▸ What to work on:
Provide the entries once more, identical in every word.

▸ Given data:
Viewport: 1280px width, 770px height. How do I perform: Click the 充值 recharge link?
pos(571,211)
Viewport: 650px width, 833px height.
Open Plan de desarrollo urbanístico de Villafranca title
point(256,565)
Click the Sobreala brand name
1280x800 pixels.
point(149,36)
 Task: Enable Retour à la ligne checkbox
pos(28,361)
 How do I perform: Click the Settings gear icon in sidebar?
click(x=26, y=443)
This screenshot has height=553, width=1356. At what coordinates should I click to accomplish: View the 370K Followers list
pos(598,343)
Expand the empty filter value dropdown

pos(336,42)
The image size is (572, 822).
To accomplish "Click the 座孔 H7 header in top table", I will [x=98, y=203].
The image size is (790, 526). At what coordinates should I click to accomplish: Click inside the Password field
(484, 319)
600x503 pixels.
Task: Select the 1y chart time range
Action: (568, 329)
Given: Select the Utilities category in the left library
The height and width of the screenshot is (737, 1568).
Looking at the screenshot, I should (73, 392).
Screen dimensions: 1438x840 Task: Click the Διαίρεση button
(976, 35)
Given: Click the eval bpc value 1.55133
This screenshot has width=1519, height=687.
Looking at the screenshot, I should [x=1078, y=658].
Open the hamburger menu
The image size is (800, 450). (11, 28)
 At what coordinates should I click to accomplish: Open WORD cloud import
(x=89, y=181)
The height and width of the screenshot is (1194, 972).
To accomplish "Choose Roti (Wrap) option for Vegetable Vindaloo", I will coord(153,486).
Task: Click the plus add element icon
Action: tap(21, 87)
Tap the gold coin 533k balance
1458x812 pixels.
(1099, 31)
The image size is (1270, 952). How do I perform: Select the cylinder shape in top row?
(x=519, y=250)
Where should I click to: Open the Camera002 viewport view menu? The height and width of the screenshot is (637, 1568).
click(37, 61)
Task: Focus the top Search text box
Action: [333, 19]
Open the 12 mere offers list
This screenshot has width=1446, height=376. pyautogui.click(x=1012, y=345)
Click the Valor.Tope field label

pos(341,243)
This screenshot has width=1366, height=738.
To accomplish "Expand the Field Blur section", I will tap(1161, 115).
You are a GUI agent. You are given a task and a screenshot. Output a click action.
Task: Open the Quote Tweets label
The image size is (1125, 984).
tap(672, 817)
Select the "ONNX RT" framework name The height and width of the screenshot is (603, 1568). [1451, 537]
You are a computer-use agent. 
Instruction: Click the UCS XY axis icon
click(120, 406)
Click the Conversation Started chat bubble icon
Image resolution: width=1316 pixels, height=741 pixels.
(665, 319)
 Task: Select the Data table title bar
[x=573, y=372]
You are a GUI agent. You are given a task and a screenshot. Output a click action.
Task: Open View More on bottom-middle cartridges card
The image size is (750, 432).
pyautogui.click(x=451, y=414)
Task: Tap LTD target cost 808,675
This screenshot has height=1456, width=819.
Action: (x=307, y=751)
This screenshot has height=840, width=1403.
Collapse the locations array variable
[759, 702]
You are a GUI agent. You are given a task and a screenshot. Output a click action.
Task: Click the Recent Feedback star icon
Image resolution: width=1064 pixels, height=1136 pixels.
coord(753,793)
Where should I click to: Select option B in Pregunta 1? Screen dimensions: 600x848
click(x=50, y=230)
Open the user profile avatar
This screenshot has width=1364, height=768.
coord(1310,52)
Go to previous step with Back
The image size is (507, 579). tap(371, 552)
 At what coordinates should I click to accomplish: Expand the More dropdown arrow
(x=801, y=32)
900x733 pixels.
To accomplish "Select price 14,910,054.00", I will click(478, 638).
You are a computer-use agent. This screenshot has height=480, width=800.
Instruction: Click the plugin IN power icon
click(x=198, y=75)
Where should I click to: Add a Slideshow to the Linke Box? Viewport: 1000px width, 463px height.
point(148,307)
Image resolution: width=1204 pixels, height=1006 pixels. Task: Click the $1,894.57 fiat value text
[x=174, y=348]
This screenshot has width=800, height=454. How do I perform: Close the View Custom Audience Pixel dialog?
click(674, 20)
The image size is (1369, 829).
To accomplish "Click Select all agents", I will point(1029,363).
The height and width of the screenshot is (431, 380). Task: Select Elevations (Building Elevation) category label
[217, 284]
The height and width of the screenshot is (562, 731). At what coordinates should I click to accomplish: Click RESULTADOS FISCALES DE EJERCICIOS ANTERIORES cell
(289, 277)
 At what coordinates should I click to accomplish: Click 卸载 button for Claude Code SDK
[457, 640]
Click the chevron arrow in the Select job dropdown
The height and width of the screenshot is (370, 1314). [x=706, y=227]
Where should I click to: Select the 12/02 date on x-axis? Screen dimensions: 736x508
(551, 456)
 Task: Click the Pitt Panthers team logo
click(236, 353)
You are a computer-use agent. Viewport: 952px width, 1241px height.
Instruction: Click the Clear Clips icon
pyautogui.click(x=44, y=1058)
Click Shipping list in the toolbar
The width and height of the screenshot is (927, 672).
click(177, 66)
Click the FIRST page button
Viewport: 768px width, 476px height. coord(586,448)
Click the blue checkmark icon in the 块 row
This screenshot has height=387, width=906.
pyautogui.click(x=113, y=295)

▸ Result for this task:
Viewport: 1280px width, 770px height. How do I perform: Click the 充值 recharge link?
pos(571,211)
Viewport: 650px width, 833px height.
Open Plan de desarrollo urbanístico de Villafranca title
point(256,565)
Click the Sobreala brand name
1280x800 pixels.
point(149,36)
 Task: Enable Retour à la ligne checkbox
pos(28,361)
 How do I perform: Click the Settings gear icon in sidebar?
click(x=26, y=443)
This screenshot has height=553, width=1356. At what coordinates should I click to accomplish: View the 370K Followers list
pos(598,343)
Expand the empty filter value dropdown

pos(336,42)
The image size is (572, 822).
To accomplish "Click the 座孔 H7 header in top table", I will [x=98, y=203].
The image size is (790, 526). At what coordinates should I click to accomplish: Click inside the Password field
(484, 319)
600x503 pixels.
Task: Select the 1y chart time range
Action: (568, 329)
Given: Select the Utilities category in the left library
The height and width of the screenshot is (737, 1568).
Looking at the screenshot, I should (73, 392).
Screen dimensions: 1438x840 Task: Click the Διαίρεση button
(976, 35)
Given: Click the eval bpc value 1.55133
This screenshot has width=1519, height=687.
Looking at the screenshot, I should [x=1078, y=658].
Open the hamburger menu
The image size is (800, 450). (11, 28)
 At what coordinates should I click to accomplish: Open WORD cloud import
(x=89, y=181)
The height and width of the screenshot is (1194, 972).
To accomplish "Choose Roti (Wrap) option for Vegetable Vindaloo", I will coord(153,486).
Task: Click the plus add element icon
Action: tap(21, 87)
Tap the gold coin 533k balance
1458x812 pixels.
(1099, 31)
The image size is (1270, 952). How do I perform: Select the cylinder shape in top row?
(x=519, y=250)
Where should I click to: Open the Camera002 viewport view menu? The height and width of the screenshot is (637, 1568).
click(37, 61)
Task: Focus the top Search text box
Action: [333, 19]
Open the 12 mere offers list
This screenshot has width=1446, height=376. pyautogui.click(x=1012, y=345)
Click the Valor.Tope field label

pos(341,243)
This screenshot has width=1366, height=738.
To accomplish "Expand the Field Blur section", I will tap(1161, 115).
You are a GUI agent. You are given a task and a screenshot. Output a click action.
Task: Open the Quote Tweets label
The image size is (1125, 984).
tap(672, 817)
Select the "ONNX RT" framework name The height and width of the screenshot is (603, 1568). [1451, 537]
You are a computer-use agent. 
Instruction: Click the UCS XY axis icon
click(120, 406)
Click the Conversation Started chat bubble icon
Image resolution: width=1316 pixels, height=741 pixels.
(665, 319)
 Task: Select the Data table title bar
[x=573, y=372]
You are a GUI agent. You are given a task and a screenshot. Output a click action.
Task: Open View More on bottom-middle cartridges card
The image size is (750, 432).
pyautogui.click(x=451, y=414)
Task: Tap LTD target cost 808,675
This screenshot has height=1456, width=819.
Action: (x=307, y=751)
This screenshot has height=840, width=1403.
Collapse the locations array variable
[759, 702]
You are a GUI agent. You are given a task and a screenshot. Output a click action.
Task: Click the Recent Feedback star icon
Image resolution: width=1064 pixels, height=1136 pixels.
coord(753,793)
Where should I click to: Select option B in Pregunta 1? Screen dimensions: 600x848
click(x=50, y=230)
Open the user profile avatar
This screenshot has width=1364, height=768.
coord(1310,52)
Go to previous step with Back
The image size is (507, 579). tap(371, 552)
 At what coordinates should I click to accomplish: Expand the More dropdown arrow
(x=801, y=32)
900x733 pixels.
To accomplish "Select price 14,910,054.00", I will click(478, 638).
You are a computer-use agent. This screenshot has height=480, width=800.
Instruction: Click the plugin IN power icon
click(x=198, y=75)
Where should I click to: Add a Slideshow to the Linke Box? Viewport: 1000px width, 463px height.
point(148,307)
Image resolution: width=1204 pixels, height=1006 pixels. Task: Click the $1,894.57 fiat value text
[x=174, y=348]
This screenshot has width=800, height=454. How do I perform: Close the View Custom Audience Pixel dialog?
click(674, 20)
The image size is (1369, 829).
To accomplish "Click Select all agents", I will point(1029,363).
The height and width of the screenshot is (431, 380). Task: Select Elevations (Building Elevation) category label
[217, 284]
The height and width of the screenshot is (562, 731). At what coordinates should I click to accomplish: Click RESULTADOS FISCALES DE EJERCICIOS ANTERIORES cell
(289, 277)
 At what coordinates should I click to accomplish: Click 卸载 button for Claude Code SDK
[457, 640]
Click the chevron arrow in the Select job dropdown
The height and width of the screenshot is (370, 1314). [x=706, y=227]
Where should I click to: Select the 12/02 date on x-axis? Screen dimensions: 736x508
(551, 456)
 Task: Click the Pitt Panthers team logo
click(236, 353)
You are a computer-use agent. Viewport: 952px width, 1241px height.
Instruction: Click the Clear Clips icon
pyautogui.click(x=44, y=1058)
Click Shipping list in the toolbar
The width and height of the screenshot is (927, 672).
click(177, 66)
Click the FIRST page button
Viewport: 768px width, 476px height. coord(586,448)
Click the blue checkmark icon in the 块 row
This screenshot has height=387, width=906.
pyautogui.click(x=113, y=295)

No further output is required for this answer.